= Text block =
################

I am half in and half out with your view of this.
For me, the in-person spark is vital, but it is made up of so many indefinable factors in each area (mental, emotional, physical) that the complexity of it makes it impossible to predict or describe. For me, it is an almost visceral recognition that floors me, makes my head spin, and it can be built upon if there is a foundation for it. It is like coming home, with hard and wet bits *laugh*.
“Warm wishes always!”
Thank you dear Étienne.
I am happy to hear you’re making the best of it and hopefully can enjoy a nice vacation. I can imagine that it would be deflating, as you said… but is better to find out now then to try carrying on the online thing for a long stretch of time… and then find out. I still think it’s very brave of you to share all of it with us… I mean just putting it out there in the first place with the unknowing.
Happy endings do exist though… don’t be dissuaded! On to the next! You never find it if you don’t try! You get like mega points for the trying!
So does he have any sexy friends to introduce you to? hehe
“I am happy to hear you’re making the best of it and hopefully can enjoy a nice vacation.”
Well, e is being amazing with me, and I appreciate it. We have just come back from lunch and drinks at a lovely little bar. I am shortly meeting another submissive man who I have been emailing with for a while, so that should be fun.
“I still think it’s very brave of you to share all of it with us…”
*smile* It is good for my ego to put the hard stuff out there, otherwise it gets out of control!
“You never find it if you don’t try! You get like mega points for the trying!”
Thank you! I will take the mega points and try and get a free wine at the next cocktail bar I go to!
“So does he have any sexy friends to introduce you to? hehe”
*laugh* A woman after my own heart! I haven’t asked him this question and he hasn’t offered… I must get on that!

################

= Aim =
Can you carry on this comment thread about dating and the in-person spark, starting right after its final reply?

= Data =

################

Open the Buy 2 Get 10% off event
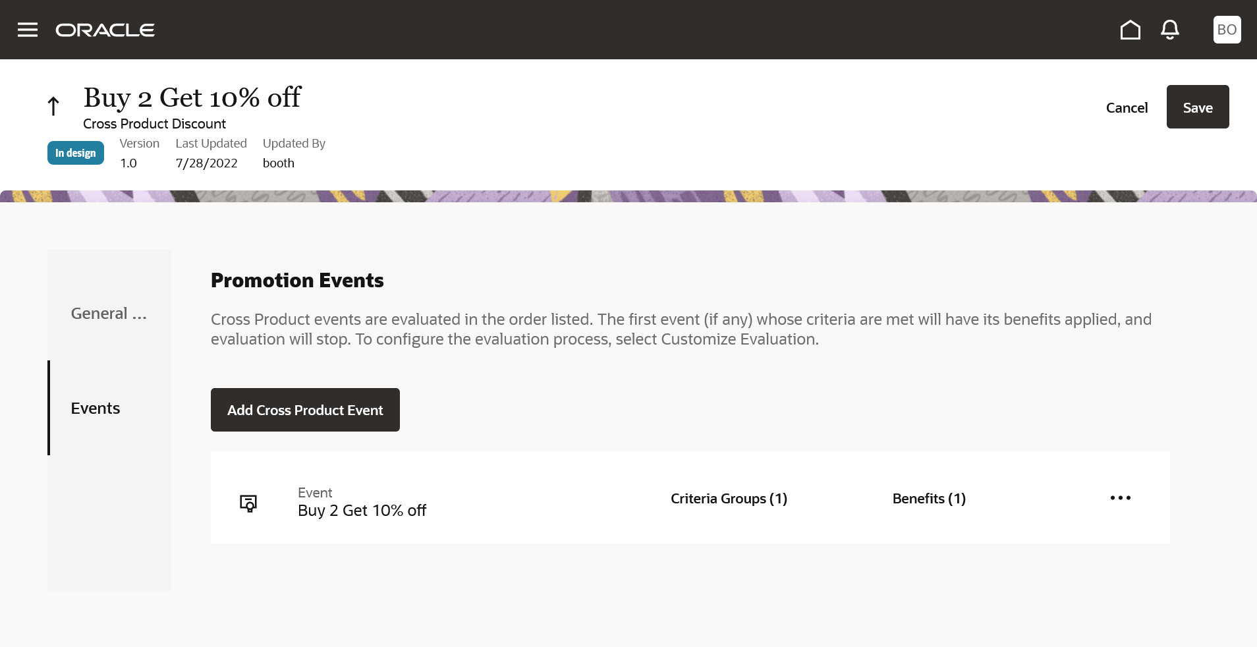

################

= The answer =
“And I’m sorry you’ve had to contend with us being a bunch of eager yipping puppies, and scratching at the door in anticipation of your return.”
What J said.
I’m sorry as well.
I think the in-person connection, the initial feel of it, can be skewed by circumstances like these, so much you’ve been guessing about the way a voice interacts with facial expressions and body gestures. Scary to first meet up and difficult to gauge chemistry. Brave of you both to make this attempt. Maybe getting along very well can be your start, and a spark can come later.
Or as Sweets said, “On to the next!”
“I’m sorry as well.”
Please don’t be sorry, I appreciate the interest, truly.
“Maybe getting along very well can be your start, and a spark can come later.”
I think that can happen, for sure, but I also think that sometimes it’s just not there.
I know there have been times when I *wished* the sexual zing zing was there with wonderful men I have known, but I could not manufacture it no matter how much I wanted to. That’s just how it goes sometimes.
Oh, I’m sorry to hear, Ferns. Not to sound as though I am suggesting this will happen, but merely offering personal experience: A physical connection and attraction can occur after the spark between the minds, as Etienne put it, has been made.
What is attraction, anyway, and what makes one “feel it”? Are those even things that one should build a relationship on? The body ages. I think the mind is where the real and true connection occurs.
“A physical connection and attraction can occur after the spark between the minds, as Etienne put it, has been made.”
I agree, and that’s what I hoped would happen. A level of mind-sparking was there, but it still wasn’t right… this is the risk of the remote thing.
“What is attraction, anyway, and what makes one “feel it”?”
Ha! If that was answerable, then we would all find it a lot easier. I think it’s different for everyone: for me, it’s the zing-zing (sooo complex, rare, special) and we both have to bring it and it has to mesh or it won’t work.
I don’t conflate ‘attraction’ with the purely physical, though. It’s part of it, sure, but to me, attraction is multi-layered across the mental, emotional and physical domains PLUS a whole bunch of intangibles that make it work. If one domain is strong enough, it may outweigh the others, but I need them all to have some heft.
“The body ages. I think the mind is where the real and true connection occurs.”
Sure, but for me, without passion and hunger (zing-zing!), what I have is a friend. If I don’t want to tear his clothes off, rip his skin from his bones and get inside him because he raises this incredible hunger in me (and vice versa), then I can have all the mental connection in the world and what it will add up to is a new best friend forever (not to be sneezed at, but not the same thing).
I do think that the zing-zing can be built over time spent together and slowly uncovering a ‘holy fuck!’ when maybe it’s not front-and-centre, but when it’s remote, time is a luxury that I don’t have.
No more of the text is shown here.